Database table update best practices


#1

Hello,

I'm using ELK stack 5.1.1 on a linux machine.

I would like to build an aggregation of information from different Databases through ELK and query it to extract some statistics.
I started importing one table from a SqlServer DB.
Data are imported correctly through jdbc input plug-in.

I'm facing some issues trying to keep the index updated with the table.

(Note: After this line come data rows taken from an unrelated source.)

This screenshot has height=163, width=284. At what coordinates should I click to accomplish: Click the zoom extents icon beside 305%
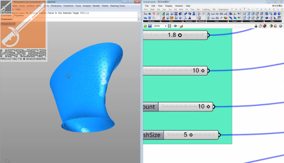coord(169,26)
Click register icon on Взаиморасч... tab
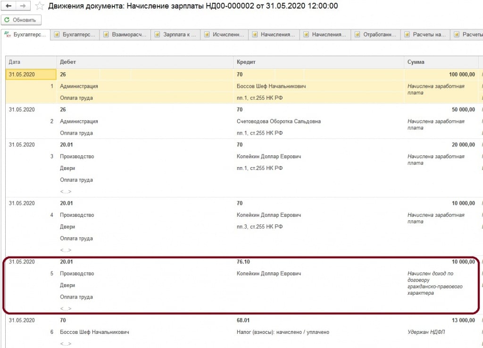Screen dimensions: 483x348 tap(106, 35)
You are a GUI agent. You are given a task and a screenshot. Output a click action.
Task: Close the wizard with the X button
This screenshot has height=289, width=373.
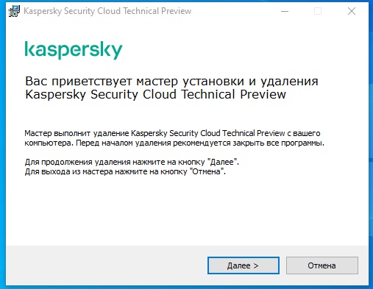[352, 11]
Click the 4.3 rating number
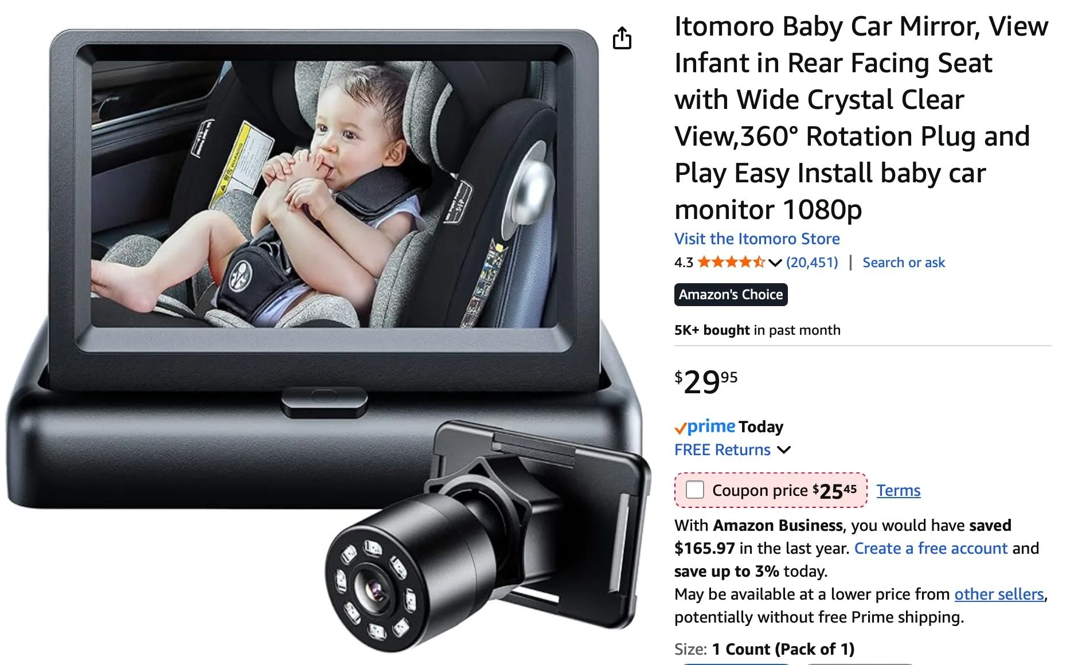 pyautogui.click(x=684, y=263)
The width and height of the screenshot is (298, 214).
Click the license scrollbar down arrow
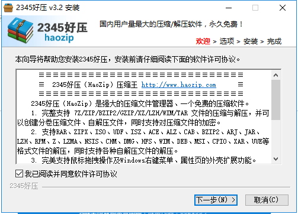pos(275,159)
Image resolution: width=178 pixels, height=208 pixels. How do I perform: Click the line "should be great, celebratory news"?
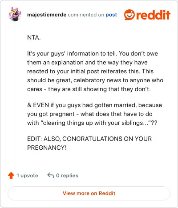pos(95,80)
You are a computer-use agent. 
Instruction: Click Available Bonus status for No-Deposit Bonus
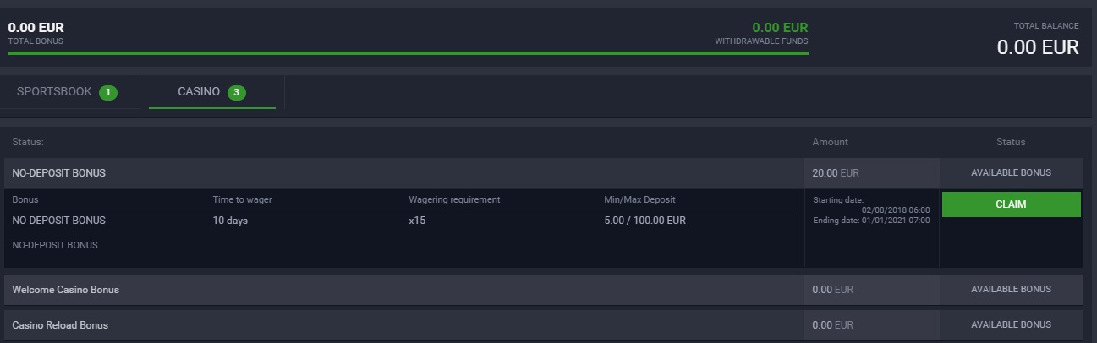[1011, 172]
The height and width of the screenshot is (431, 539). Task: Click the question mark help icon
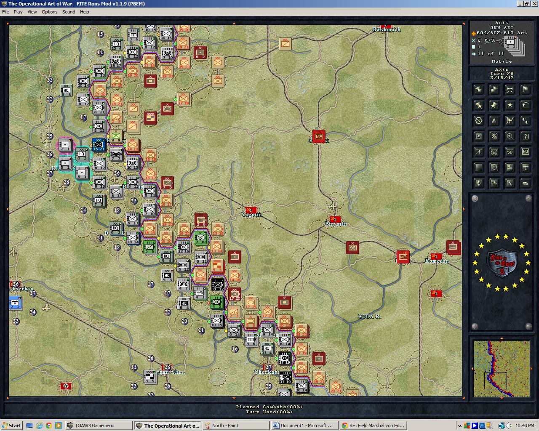click(x=525, y=136)
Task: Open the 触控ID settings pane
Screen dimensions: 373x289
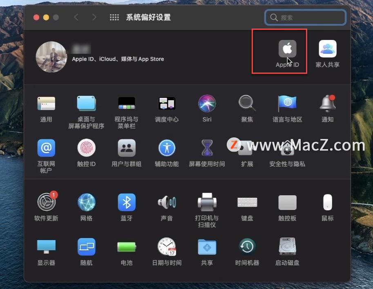Action: [86, 149]
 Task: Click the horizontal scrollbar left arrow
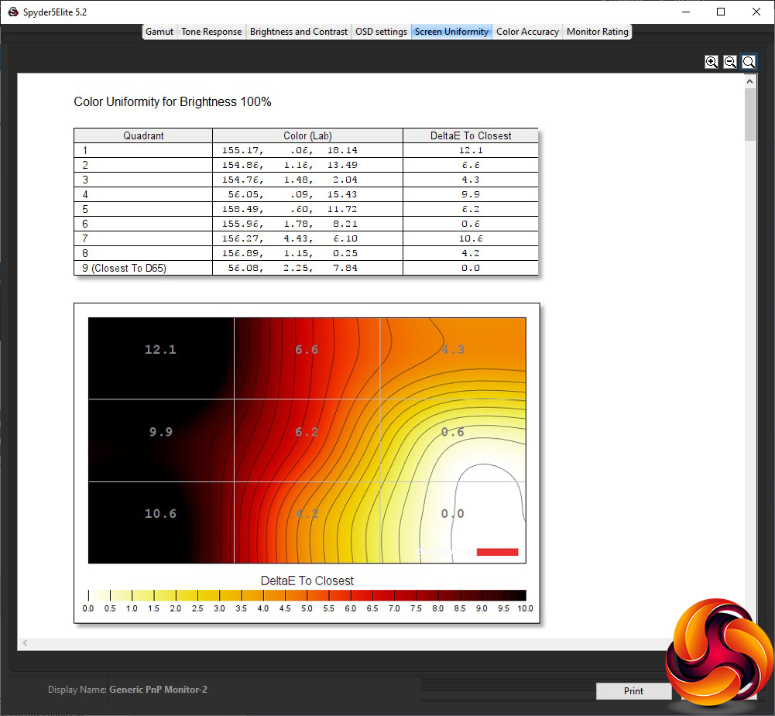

I'm importing with the cfg script below:

    input {
      jdbc {
        type => "DataLake"
        tags => [ "DataLake_SQLSRV" ]
        jdbc_driver_library => "/etc/logstash/drivers/sqljdbc42.jar"
        jdbc_driver_class => "com.microsoft.sqlserver.jdbc.SQLServerDriver"
        jdbc_connection_string => "jdbc:sqlserver://XXXXX:1533;databaseName=YYYY"
        jdbc_user => "YYYY"
        jdbc_password => "YYYY987"
        statement => "SELECT * FROM YYYY.dbo.SRC"
        jdbc_paging_enabled => "true"
        jdbc_page_size => "50000"
        record_last_run => true
        last_run_metadata_path => "/var/log/logstash/jdbc_DataLake_YYYY_last_run"
    # cron every 15 minutes:
        schedule => "*/15 * * * *"
      }
    }
    filter {
    }
    output {
      elasticsearch {
        action => "index"
        hosts => ["oratst:9200"]
        index => "logstash-datalake"
        document_id => "%{csis}%{cprc}%{camb}%{csrc}%{tver}"
        document_type => "DataLake"
      }
      stdout { codec => rubydebug }
    }

What happens is that each time the scheduler fire a synchronization with the table the data on the ES index are first deleted and then re-imported from the table.
This causes two problems:

  1. The process is too slow and logically not efficient, can you suggest alternatives?
  2. The @timestamp of each row is updated at each scheduler run while i would have an update only for the updated records! is it possible?

Thanks in advance


(system) #2

This topic was automatically closed 28 days after the last reply. New replies are no longer allowed.